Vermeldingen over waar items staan
---------------

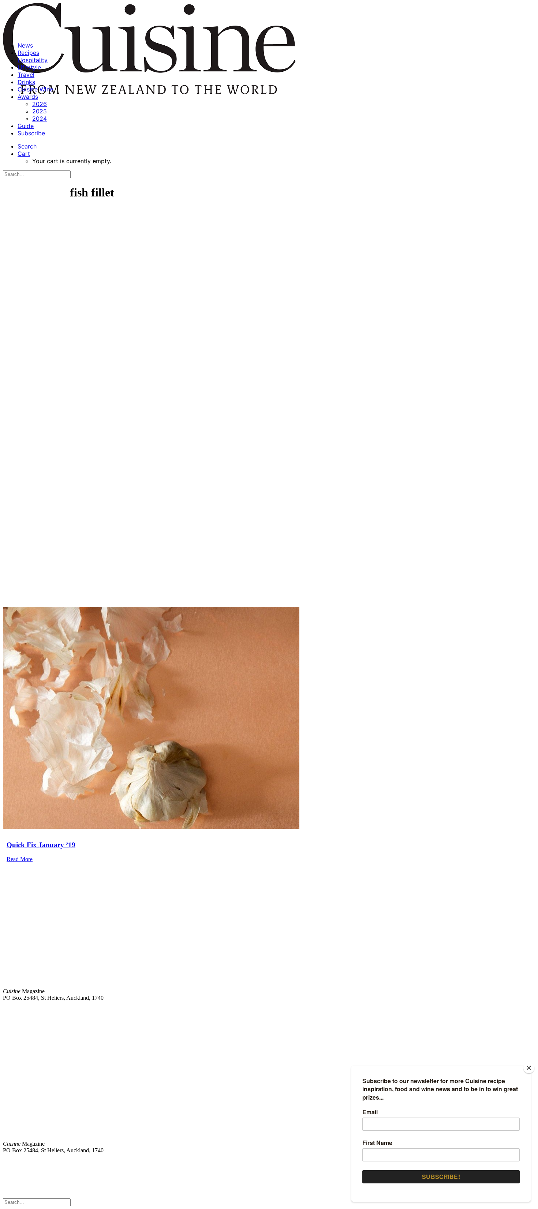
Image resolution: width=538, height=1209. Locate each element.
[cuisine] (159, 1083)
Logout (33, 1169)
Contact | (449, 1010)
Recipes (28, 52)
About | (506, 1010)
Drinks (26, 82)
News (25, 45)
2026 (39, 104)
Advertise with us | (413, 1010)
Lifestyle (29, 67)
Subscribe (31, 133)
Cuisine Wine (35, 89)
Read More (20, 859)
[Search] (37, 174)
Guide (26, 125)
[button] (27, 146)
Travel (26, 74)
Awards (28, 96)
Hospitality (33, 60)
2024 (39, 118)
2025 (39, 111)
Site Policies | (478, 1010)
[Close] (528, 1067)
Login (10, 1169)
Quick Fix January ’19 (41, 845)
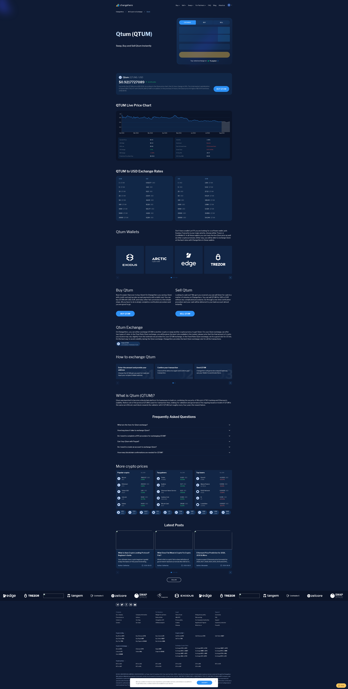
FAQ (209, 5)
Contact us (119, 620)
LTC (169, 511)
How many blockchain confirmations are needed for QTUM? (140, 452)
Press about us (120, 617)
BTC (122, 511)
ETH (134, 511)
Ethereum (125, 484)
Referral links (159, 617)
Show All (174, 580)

---------------

OPGAVE
Geef alle regels van de lijst hierboven woordelijk opnieuw weer, van de eerste tot de laatste. Laat de afbeeldingen daarbij weg.

ANTWOORD OPGAVE
Image resolution: width=538, height=1209. Locate each element.
[cuisine] (159, 1083)
Logout (33, 1169)
Contact | (449, 1010)
Recipes (28, 52)
About | (506, 1010)
Drinks (26, 82)
News (25, 45)
2026 (39, 104)
Advertise with us | (413, 1010)
Lifestyle (29, 67)
Subscribe (31, 133)
Cuisine Wine (35, 89)
Read More (20, 859)
[Search] (37, 174)
Guide (26, 125)
[button] (27, 146)
Travel (26, 74)
Awards (28, 96)
Hospitality (33, 60)
2024 (39, 118)
2025 (39, 111)
Site Policies | (478, 1010)
[Close] (528, 1067)
Login (10, 1169)
Quick Fix January ’19 (41, 845)
FAQ (209, 5)
Contact us (119, 620)
LTC (169, 511)
How many blockchain confirmations are needed for QTUM? (140, 452)
Press about us (120, 617)
BTC (122, 511)
ETH (134, 511)
Ethereum (125, 484)
Referral links (159, 617)
Show All (174, 580)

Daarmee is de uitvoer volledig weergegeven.